### About this task
Set every entry down again precisely.

Collected data entries
· · ·

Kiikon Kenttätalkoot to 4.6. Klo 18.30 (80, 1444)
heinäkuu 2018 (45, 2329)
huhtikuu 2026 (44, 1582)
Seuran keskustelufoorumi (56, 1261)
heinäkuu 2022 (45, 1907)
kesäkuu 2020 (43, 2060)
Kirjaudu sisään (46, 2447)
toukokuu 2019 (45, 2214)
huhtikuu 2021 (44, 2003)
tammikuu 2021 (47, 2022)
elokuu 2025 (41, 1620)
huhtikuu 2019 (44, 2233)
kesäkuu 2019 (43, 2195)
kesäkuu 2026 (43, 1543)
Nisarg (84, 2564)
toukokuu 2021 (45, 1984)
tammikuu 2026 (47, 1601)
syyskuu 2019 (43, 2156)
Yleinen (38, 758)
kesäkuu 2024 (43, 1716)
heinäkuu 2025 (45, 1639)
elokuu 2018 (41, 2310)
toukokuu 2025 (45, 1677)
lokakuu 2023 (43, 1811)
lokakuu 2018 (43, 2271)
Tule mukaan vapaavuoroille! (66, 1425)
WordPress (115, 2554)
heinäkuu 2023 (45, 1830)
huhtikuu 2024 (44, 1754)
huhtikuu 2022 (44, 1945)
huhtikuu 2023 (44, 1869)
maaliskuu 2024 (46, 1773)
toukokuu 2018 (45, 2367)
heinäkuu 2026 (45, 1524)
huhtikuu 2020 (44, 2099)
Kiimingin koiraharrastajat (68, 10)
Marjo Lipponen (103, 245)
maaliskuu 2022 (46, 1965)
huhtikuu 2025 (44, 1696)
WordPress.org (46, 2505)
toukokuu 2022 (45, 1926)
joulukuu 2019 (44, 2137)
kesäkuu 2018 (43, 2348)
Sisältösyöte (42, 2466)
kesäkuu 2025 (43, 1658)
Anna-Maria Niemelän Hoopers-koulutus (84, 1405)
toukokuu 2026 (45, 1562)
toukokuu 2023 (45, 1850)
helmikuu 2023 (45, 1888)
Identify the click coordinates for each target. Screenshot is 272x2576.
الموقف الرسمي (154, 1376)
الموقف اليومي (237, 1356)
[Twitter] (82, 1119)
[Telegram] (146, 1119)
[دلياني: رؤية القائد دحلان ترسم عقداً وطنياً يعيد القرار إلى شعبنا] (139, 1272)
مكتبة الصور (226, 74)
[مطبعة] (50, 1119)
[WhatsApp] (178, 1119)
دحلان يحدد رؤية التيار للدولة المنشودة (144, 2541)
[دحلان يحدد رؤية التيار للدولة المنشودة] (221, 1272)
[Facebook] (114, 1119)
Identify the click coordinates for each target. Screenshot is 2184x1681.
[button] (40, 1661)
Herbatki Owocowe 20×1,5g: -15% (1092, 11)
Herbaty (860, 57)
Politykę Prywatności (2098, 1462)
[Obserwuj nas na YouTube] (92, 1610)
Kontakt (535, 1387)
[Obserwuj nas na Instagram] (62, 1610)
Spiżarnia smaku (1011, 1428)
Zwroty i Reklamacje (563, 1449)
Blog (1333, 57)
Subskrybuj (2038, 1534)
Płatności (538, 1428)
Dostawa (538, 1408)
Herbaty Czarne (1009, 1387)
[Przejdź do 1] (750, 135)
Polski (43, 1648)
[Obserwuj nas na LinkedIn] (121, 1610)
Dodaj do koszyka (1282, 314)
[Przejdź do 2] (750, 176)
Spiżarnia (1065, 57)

· · ·

### Solution
Kiikon Kenttätalkoot to 4.6. Klo 18.30 (80, 1444)
heinäkuu 2018 (45, 2329)
huhtikuu 2026 (44, 1582)
Seuran keskustelufoorumi (56, 1261)
heinäkuu 2022 (45, 1907)
kesäkuu 2020 (43, 2060)
Kirjaudu sisään (46, 2447)
toukokuu 2019 (45, 2214)
huhtikuu 2021 (44, 2003)
tammikuu 2021 (47, 2022)
elokuu 2025 (41, 1620)
huhtikuu 2019 (44, 2233)
kesäkuu 2019 (43, 2195)
kesäkuu 2026 (43, 1543)
Nisarg (84, 2564)
toukokuu 2021 (45, 1984)
tammikuu 2026 (47, 1601)
syyskuu 2019 (43, 2156)
Yleinen (38, 758)
kesäkuu 2024 (43, 1716)
heinäkuu 2025 (45, 1639)
elokuu 2018 (41, 2310)
toukokuu 2025 (45, 1677)
lokakuu 2023 (43, 1811)
lokakuu 2018 (43, 2271)
Tule mukaan vapaavuoroille! (66, 1425)
WordPress (115, 2554)
heinäkuu 2023 (45, 1830)
huhtikuu 2024 (44, 1754)
huhtikuu 2022 (44, 1945)
huhtikuu 2023 (44, 1869)
maaliskuu 2024 (46, 1773)
toukokuu 2018 (45, 2367)
heinäkuu 2026 (45, 1524)
huhtikuu 2020 (44, 2099)
Kiimingin koiraharrastajat (68, 10)
Marjo Lipponen (103, 245)
maaliskuu 2022 (46, 1965)
huhtikuu 2025 (44, 1696)
WordPress.org (46, 2505)
toukokuu 2022 (45, 1926)
joulukuu 2019 (44, 2137)
kesäkuu 2018 (43, 2348)
Sisältösyöte (42, 2466)
kesäkuu 2025 (43, 1658)
Anna-Maria Niemelän Hoopers-koulutus (84, 1405)
toukokuu 2026 (45, 1562)
toukokuu 2023 (45, 1850)
helmikuu 2023 (45, 1888)
Identify the click coordinates for each target. Screenshot is 272x2576.
الموقف الرسمي (154, 1376)
الموقف اليومي (237, 1356)
[Twitter] (82, 1119)
[Telegram] (146, 1119)
[دلياني: رؤية القائد دحلان ترسم عقداً وطنياً يعيد القرار إلى شعبنا] (139, 1272)
مكتبة الصور (226, 74)
[مطبعة] (50, 1119)
[WhatsApp] (178, 1119)
دحلان يحدد رؤية التيار للدولة المنشودة (144, 2541)
[دحلان يحدد رؤية التيار للدولة المنشودة] (221, 1272)
[Facebook] (114, 1119)
Identify the click coordinates for each target. Screenshot is 2184x1681.
[button] (40, 1661)
Herbatki Owocowe 20×1,5g: -15% (1092, 11)
Herbaty (860, 57)
Politykę Prywatności (2098, 1462)
[Obserwuj nas na YouTube] (92, 1610)
Kontakt (535, 1387)
[Obserwuj nas na Instagram] (62, 1610)
Spiżarnia smaku (1011, 1428)
Zwroty i Reklamacje (563, 1449)
Blog (1333, 57)
Subskrybuj (2038, 1534)
Płatności (538, 1428)
Dostawa (538, 1408)
Herbaty Czarne (1009, 1387)
[Przejdź do 1] (750, 135)
Polski (43, 1648)
[Obserwuj nas na LinkedIn] (121, 1610)
Dodaj do koszyka (1282, 314)
[Przejdź do 2] (750, 176)
Spiżarnia (1065, 57)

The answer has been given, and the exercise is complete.